NOS ACTIONS DE TERRAIN

Deux nouvelles plaintes contre l’abattage rituel pour acte de cruauté.

22/03/2012


 Alors qu’en cette période d’élections présidentielles, le problème de l’abattage rituel est récupéré et commenté de toute part, il nous semble inacceptable que la souffrance des animaux soit ainsi occultée en lassant la place à ces débats stériles et opportunistes. Nous n’y participons pas mais tenons à continuer notre combat contre cette pratique barbare.
Nous le répétons une nouvelle fois : non étourdi, l’animal reste conscient plusieurs minutes après avoir été égorgé et agonise dans de terribles souffrances.
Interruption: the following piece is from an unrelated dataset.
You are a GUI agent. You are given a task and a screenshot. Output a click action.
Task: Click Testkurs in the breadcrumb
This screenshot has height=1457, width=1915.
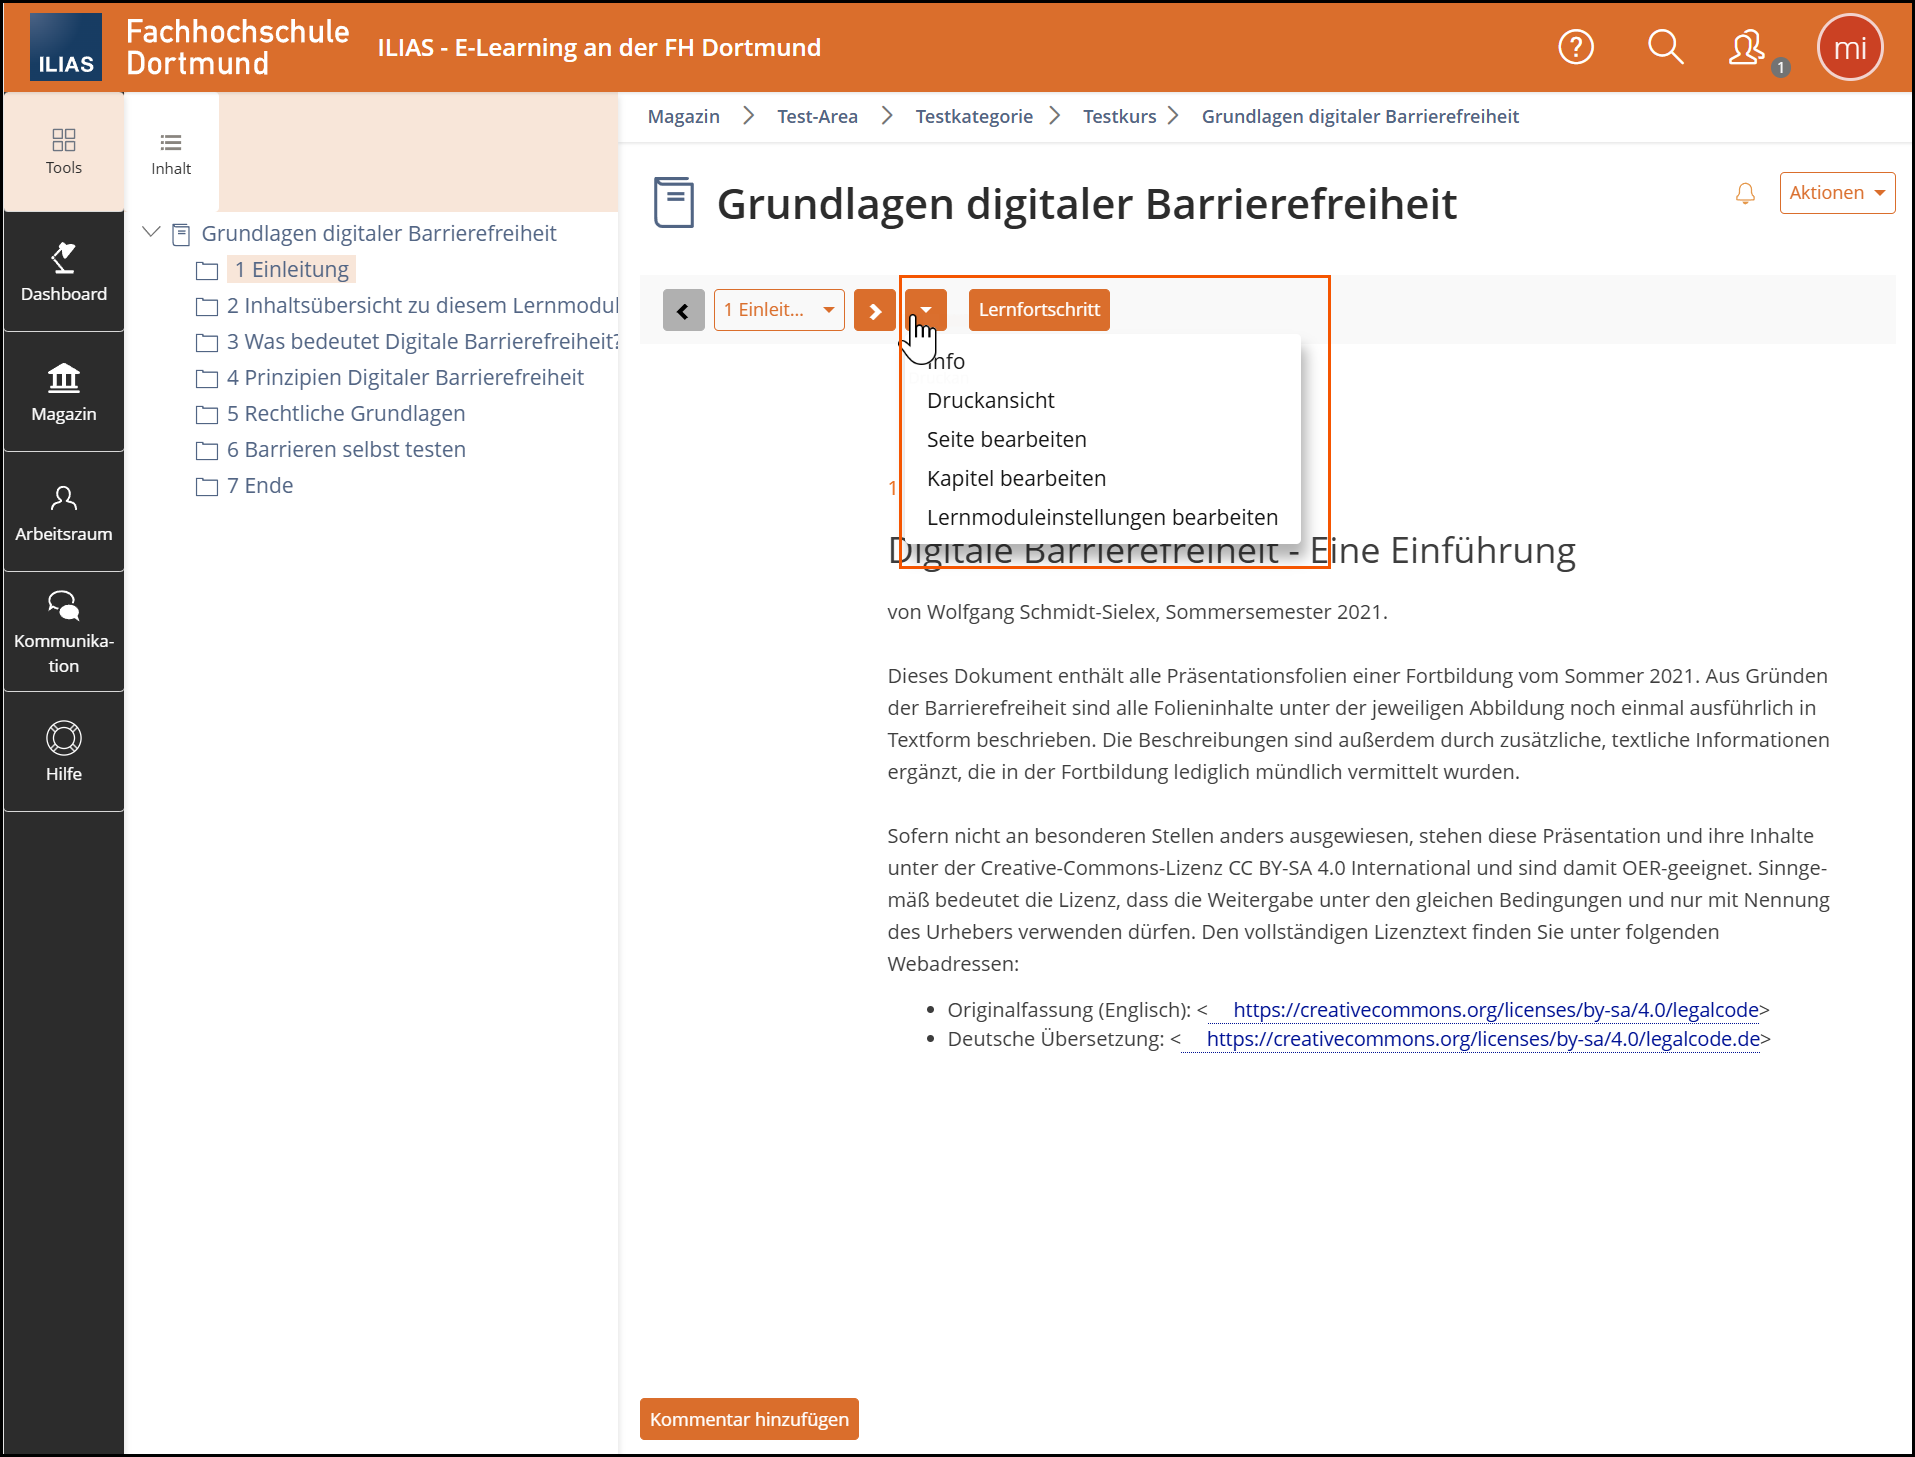tap(1119, 116)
Notre président le rappelait récemment : ce n’est pas l’étiquetage « halal ou casher » qui épargnera ces souffrances aux animaux. Il est donc urgent de recadrer le problème.

Si les consommateurs lisent sur les étiquettes les mots « halal ou casher », ils savent ce que cela signifie pour les animaux. C’est cela justement qu’ils refusent aujourd’hui à 72%. Ce que veulent les Français, c’est tout simplement l’étourdissement de tous les animaux avant leur mise à mort, sans aucune exception comme c’est déjà le cas dans d’autres pays : Suisse, Suède, Norvège et Islande, et bientôt les Pays-Bas.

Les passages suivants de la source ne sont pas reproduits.